3-colouring of a graph (polynomial time)?

Question

Can we colour a graph in 3 colours in polynomial time? I read that colouring a graph with 2
colours is easy,but colouring a graph with 3 different colours(No two vertices have the
same color) is np-hard.However,I wonder if there is a magic box that says 'yes' for 'A
graph being 3-colourable in polynomial time?'.If it says 'yes' how would it solve it in
polynomial time? Any Ideas ?

Answer 1

@Peter de Rivaz's answer is probably the simplest one, and uses only O(nk) tests of the "magic box", where k is the number of colours (3 in this question). I was thinking about the problem myself and came up with an alternative solution which is a bit more complex, and uses O(n²) tests of the "magic box", but for the purpose of the proof, it works just as well:

• Let H be a copy of G.
• For each pair of vertices u-v where G has no edge u-v:
  • Use the magic box to test if the H the edge u-v is still k-colorable.
  • If it is, add that edge to H. Otherwise, do not add it.
• Take Hᶜ, the complement of H; it has at most k connected components.
• Assign colours to each vertex of G based on which component of Hᶜ that vertex is a member of.

This works because after the first stage, H is "edge maximal" in the sense that it is k-colorable but no edge can be added such that it will still be k-colorable. Any graph satisfying this property is necessarily the complement of a graph with at most k connected components, each of which is a complete graph.

• If Hᶜ has more than k connected components, then choosing a vertex from each component would give a complete subgraph of H on more than k vertices, so H could not be k-colorable.
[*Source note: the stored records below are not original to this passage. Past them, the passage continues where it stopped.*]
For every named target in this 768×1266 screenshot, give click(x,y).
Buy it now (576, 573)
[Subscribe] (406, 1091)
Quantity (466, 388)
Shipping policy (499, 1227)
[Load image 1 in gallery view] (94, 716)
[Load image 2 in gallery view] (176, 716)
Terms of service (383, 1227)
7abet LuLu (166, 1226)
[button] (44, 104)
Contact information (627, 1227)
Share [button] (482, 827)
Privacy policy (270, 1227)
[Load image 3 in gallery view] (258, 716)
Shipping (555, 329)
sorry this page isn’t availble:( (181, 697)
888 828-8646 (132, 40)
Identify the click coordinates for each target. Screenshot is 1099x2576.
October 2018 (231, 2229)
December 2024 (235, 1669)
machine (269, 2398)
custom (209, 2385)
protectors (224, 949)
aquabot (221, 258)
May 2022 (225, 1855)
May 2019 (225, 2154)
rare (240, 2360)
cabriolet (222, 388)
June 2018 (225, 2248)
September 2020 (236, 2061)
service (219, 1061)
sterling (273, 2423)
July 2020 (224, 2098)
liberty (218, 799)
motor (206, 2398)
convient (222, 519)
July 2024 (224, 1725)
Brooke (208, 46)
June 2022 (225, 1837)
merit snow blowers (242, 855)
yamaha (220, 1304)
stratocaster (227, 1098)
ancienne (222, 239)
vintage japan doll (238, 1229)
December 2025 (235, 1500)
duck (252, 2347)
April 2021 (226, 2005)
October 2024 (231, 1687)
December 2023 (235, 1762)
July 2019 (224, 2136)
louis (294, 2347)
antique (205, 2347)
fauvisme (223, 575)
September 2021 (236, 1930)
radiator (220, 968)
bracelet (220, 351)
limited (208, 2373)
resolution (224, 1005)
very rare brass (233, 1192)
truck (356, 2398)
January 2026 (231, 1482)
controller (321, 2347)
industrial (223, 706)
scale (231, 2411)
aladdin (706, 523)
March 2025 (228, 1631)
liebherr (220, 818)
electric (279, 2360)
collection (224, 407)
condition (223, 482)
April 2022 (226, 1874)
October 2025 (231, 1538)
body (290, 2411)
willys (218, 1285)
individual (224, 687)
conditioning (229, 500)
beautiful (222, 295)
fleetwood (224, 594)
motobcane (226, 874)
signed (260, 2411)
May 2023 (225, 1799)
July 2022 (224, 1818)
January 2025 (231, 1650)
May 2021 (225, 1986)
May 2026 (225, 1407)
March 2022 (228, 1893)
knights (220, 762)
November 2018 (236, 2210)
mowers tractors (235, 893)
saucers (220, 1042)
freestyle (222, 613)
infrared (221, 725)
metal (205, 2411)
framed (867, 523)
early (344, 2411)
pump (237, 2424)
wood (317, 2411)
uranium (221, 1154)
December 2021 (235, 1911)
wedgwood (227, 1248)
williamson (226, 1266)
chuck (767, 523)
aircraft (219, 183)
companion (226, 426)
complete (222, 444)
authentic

Therefore the algorithm uses at most k colours.
• Each component of Hᶜ is complete:
  • Consider a k-colouring of H; if this colouring has two vertices of different colours in the same component of Hᶜ, then there must be two such vertices joined by an edge in Hᶜ. That edge could be added to H without breaking the colouring; a contradiction.
  • So in any k-colouring of H, every component of Hᶜ must be monochrome. It follows that any two vertices in the same component of Hᶜ must be connected by an edge in Hᶜ, because having the same colour in all colourings of H, they cannot be connected by an edge in H.
  • Therefore, the algorithm does not colour any adjacent vertices of H the same colour, and hence it does not colour any adjacent vertices of G the same colour because G is a subgraph of H.

Answer 2

Add 3 new vertices to your graph called red/green/blue, each connected to the other 2 but nothing else.

Then for each vertex in your graph:

1. Connect the vertex to red and green if the resulting graph is 3 colourable
2. Otherwise, connect the vertex to green and blue if the resulting graph is 3 colourable
3. Otherwise, connect the vertex to red and blue (by construction the resulting graph must be 3 colourable)

At the end of this process you will have identified a colour for each vertex (the colour that it is not connected to).

This is O(N*magic) where magic is the complexity of your magic box.